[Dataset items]
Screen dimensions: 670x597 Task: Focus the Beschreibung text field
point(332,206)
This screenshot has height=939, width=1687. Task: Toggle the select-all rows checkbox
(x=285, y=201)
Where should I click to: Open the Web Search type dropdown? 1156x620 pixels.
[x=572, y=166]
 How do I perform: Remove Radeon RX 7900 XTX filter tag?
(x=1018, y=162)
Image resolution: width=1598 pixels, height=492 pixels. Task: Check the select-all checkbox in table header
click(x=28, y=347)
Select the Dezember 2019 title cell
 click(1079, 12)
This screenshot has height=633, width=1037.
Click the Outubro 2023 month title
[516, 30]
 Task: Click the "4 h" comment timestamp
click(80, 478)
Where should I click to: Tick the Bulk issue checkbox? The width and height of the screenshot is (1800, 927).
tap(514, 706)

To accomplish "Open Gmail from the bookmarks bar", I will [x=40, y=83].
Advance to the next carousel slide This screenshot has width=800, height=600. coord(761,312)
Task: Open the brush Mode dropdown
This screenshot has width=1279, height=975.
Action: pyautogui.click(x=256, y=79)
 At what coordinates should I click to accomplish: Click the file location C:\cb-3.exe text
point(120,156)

Work required » Print exactly the lines of the records from the one containing "This screenshot has width=1279, height=975." through the end, and nothing besides them.

Written response »
This screenshot has width=1279, height=975.
Action: pyautogui.click(x=256, y=79)
 At what coordinates should I click to accomplish: Click the file location C:\cb-3.exe text
point(120,156)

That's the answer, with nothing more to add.